• Post Reply Bookmark Topic Watch Topic
  • New Topic

Dividing a string into substrings  RSS feed

 
Ranch Hand
Posts: 206
1
  • Mark post as helpful
  • send pies
  • Quote
  • Report post to moderator
I would like to take a large string of characters and divide it into substrings. The maximum length of a substring is 180 characters. Also, the substrings should not be cut off in the middle of a word. The substring should end with the last character of a word or with a period. It is ok if the substring begins in the middle of a sentence. However, I do not want the substrings to begin in the middle of a word. How can I do this?
 
Sheriff
Posts: 22845
43
Eclipse IDE Firefox Browser MySQL Database
  • Mark post as helpful
  • send pies
  • Quote
  • Report post to moderator
Start at position 179 of the string (or at the end if it isn't that long) and work backwards until you hit the end of a word or a period. Chop that segment off and throw it into your pot, then repeat until there's nothing left. Note that the end of a word can be followed by a space, or by a non-period punctuation mark like a comma, or by the end of the string. Be careful not to go past the end of the string in the latter case.

Presumably you want to discard the space after the end of a segment, or perhaps you want to keep it at the beginning of the next segment? You said you wanted to keep a period at the end of a segment but you were silent about how to handle spaces.

Also if you have bad data it's possible that your string might start with a single word longer than 180 characters. Perhaps you just want to chop it off at 180 characters? Or throw an exception? Anyway you should be careful to deal with this, or you'll go past the beginning of the string.
 
Master Rancher
Posts: 2045
75
  • Mark post as helpful
  • send pies
  • Quote
  • Report post to moderator
That should work, but my first thought was: can't you use some regex for this, maybe checking the
results for this length condition afterwards?

Greetz,
Piet
 
Bartender
Posts: 1166
17
Java Linux Netbeans IDE
  • Mark post as helpful
  • send pies
  • Quote
  • Report post to moderator
Piet Souris wrote:That should work, but my first thought was: can't you use some regex for this, maybe checking the
results for this length condition afterwards?


Using regular expressions it is relatively easy to split at a word boundary after a minimum number characters but significantly more difficult to split just before a maximum number of characters. I spent a whole day looking at the problem in 2009 ( reported in 'another place' ) and failed to find a satisfactory regular expression solution. I love regular expressions but for this problem the best solution seems to be that proposed by Paul Clapham.

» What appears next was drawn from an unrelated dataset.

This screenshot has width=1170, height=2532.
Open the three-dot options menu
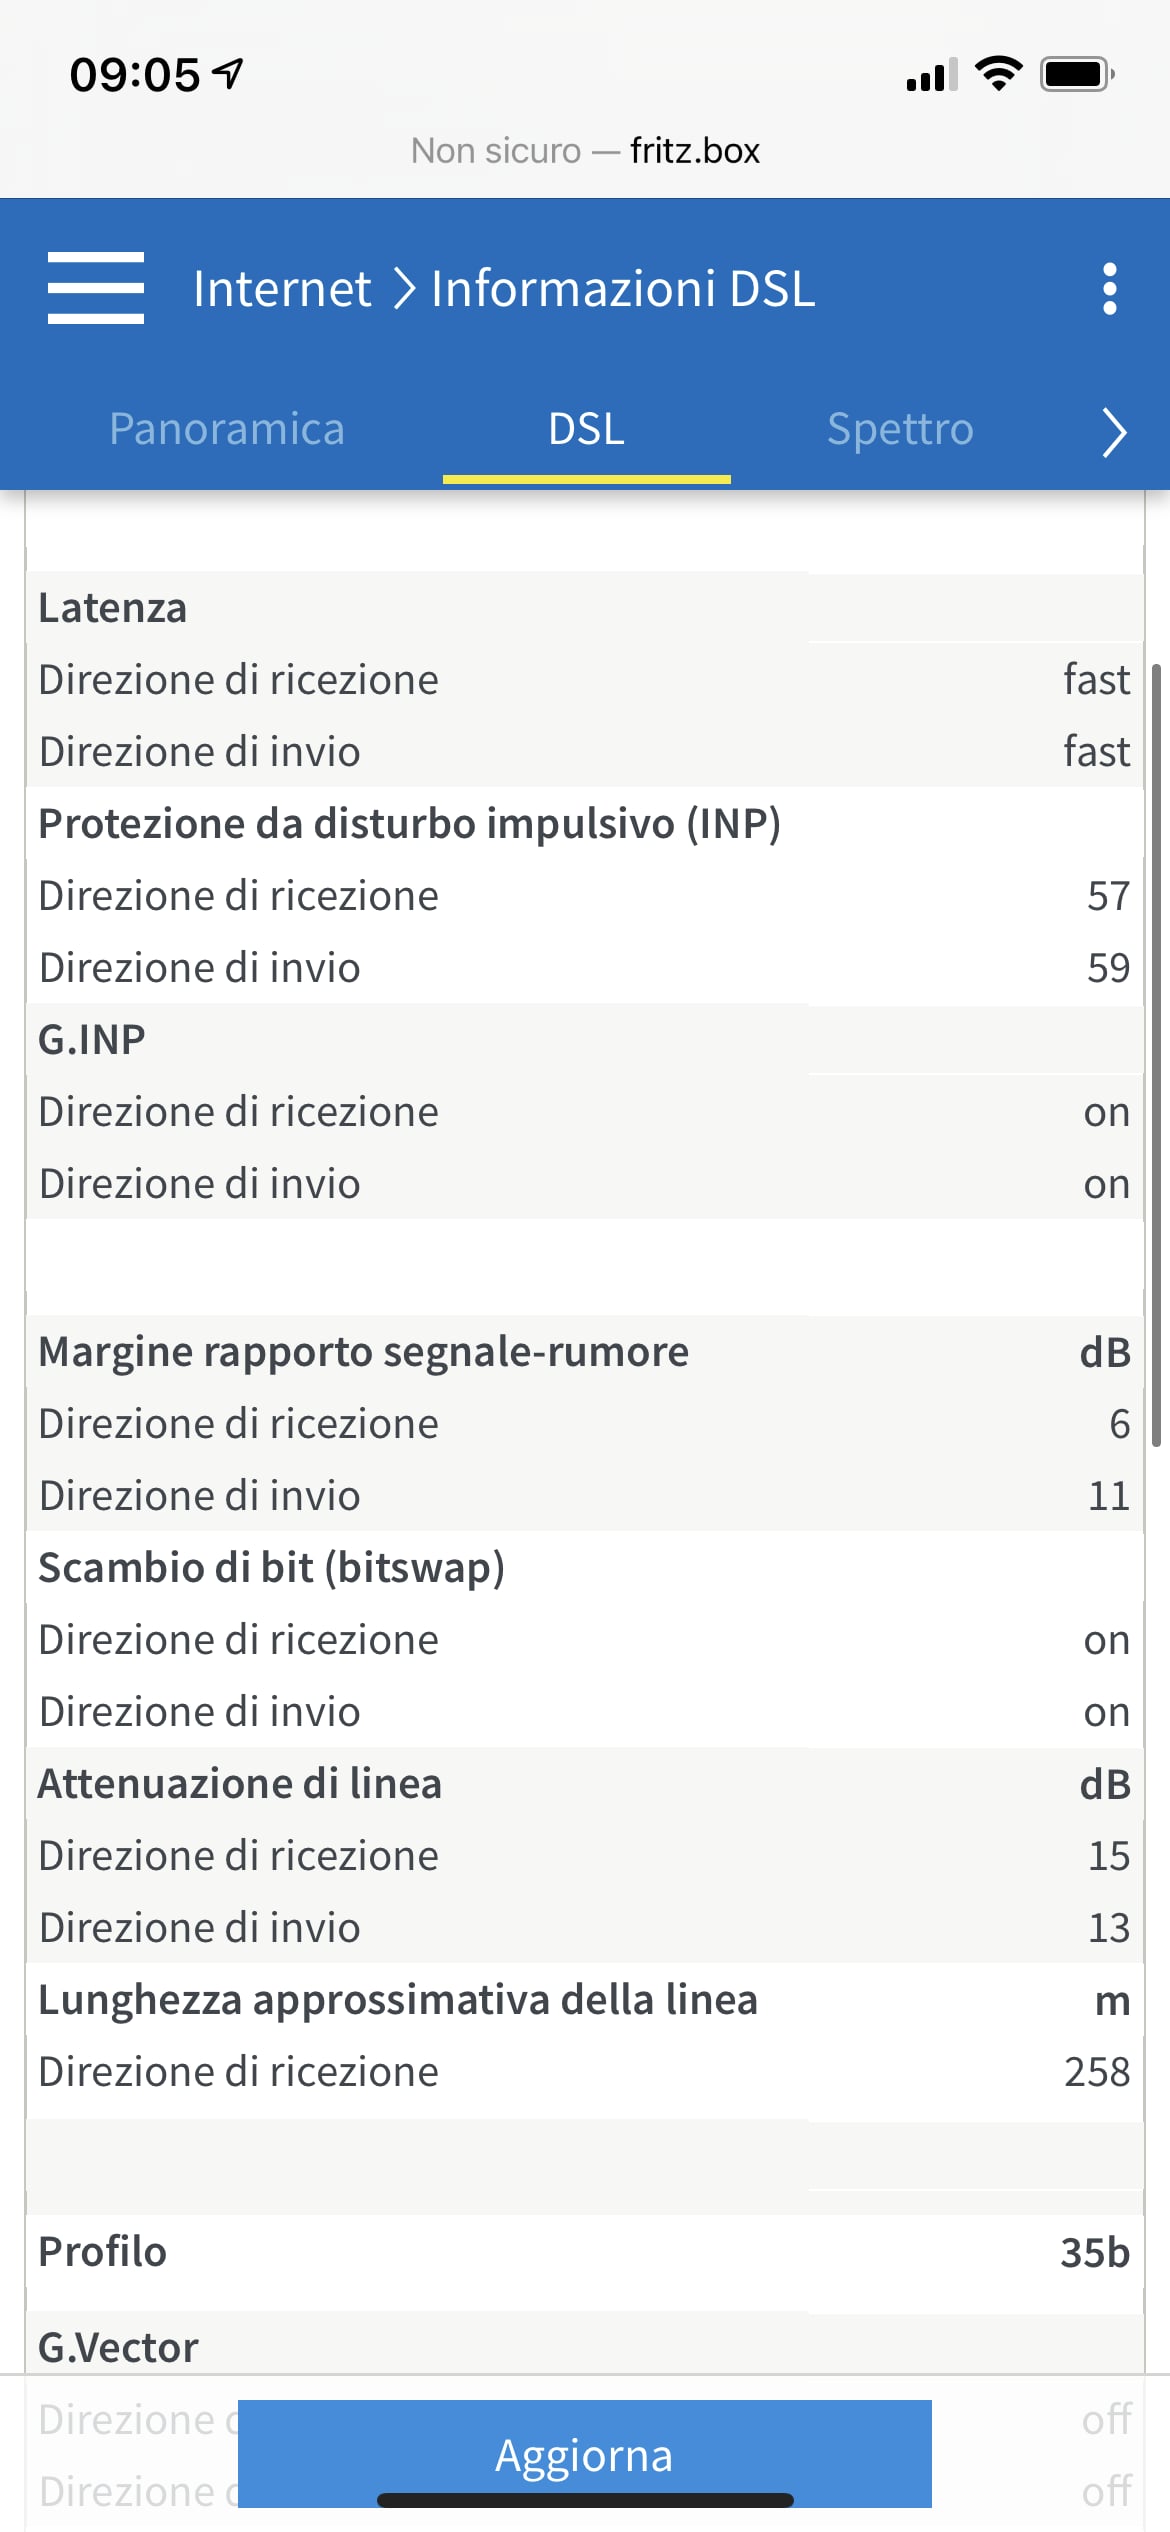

If anyone can provide a regular expression solution that does not involve several loops then please post it.
 
lowercase baba
Bartender
Posts: 12565
49
Chrome Java Linux
  • Likes 1
  • Mark post as helpful
  • send pies
  • Quote
  • Report post to moderator
Can you use a regex? maybe.

SHOULD you? probably not.

You should never approach a problem with "How do I use A to to B?" Instead, you should spend a lot of time thinking through what needs to be done (you failed to mention other punctuation, what to do if your string has a monetary value like "$4.87", etc).

Only once you know all the details on what needs to be done should you start asking "what is the RIGHT tool to do this?"
 
Richard Tookey
Bartender
Posts: 1166
17
Java Linux Netbeans IDE
  • Mark post as helpful
  • send pies
  • Quote
  • Report post to moderator
fred rosenberger wrote:Can you use a regex? maybe.

SHOULD you? probably not.

I think you need to justify this. I can't find a way to use regex for this task but since the problem is one of text manipulation and regular expressions deal with text manipulation I don't rule it out as a matter or course and I don't think you should.


You should never approach a problem with "How do I use A to to B?" Instead, you should spend a lot of time thinking through what needs to be done (you failed to mention other punctuation, what to do if your string has a monetary value like "$4.87", etc).

Only once you know all the details on what needs to be done should you start asking "what is the RIGHT tool to do this?"


To decide "what is the RIGHT tool to do this?" one must ask the question "can it be done using so and so tool ?" and only when one has answered this for each tool in ones toolbox can one make a decision which is the tool to use. The possibility of a regex solution was raised as a question by Piet Souris ( not the OP ) presumably because regular expressions are in his toolbox and, even though he does not know how to do it, his experience makes the use of regular expressions a possibility so an investigation is worth pursuing. As I have already said I can't find a reasonable way to solve the OP's problem using regular expressions but I'm not blind to the possibility that they may be a solution.




 
fred rosenberger
lowercase baba
Bartender
Posts: 12565
49
Chrome Java Linux
  • Mark post as helpful
  • send pies
  • Quote
  • Report post to moderator
Richard Tookey wrote:
fred rosenberger wrote:Can you use a regex? maybe.

SHOULD you? probably not.

I think you need to justify this. I can't find a way to use regex for this task but since the problem is one of text manipulation and regular expressions deal with text manipulation I don't rule it out as a matter or course and I don't think you should.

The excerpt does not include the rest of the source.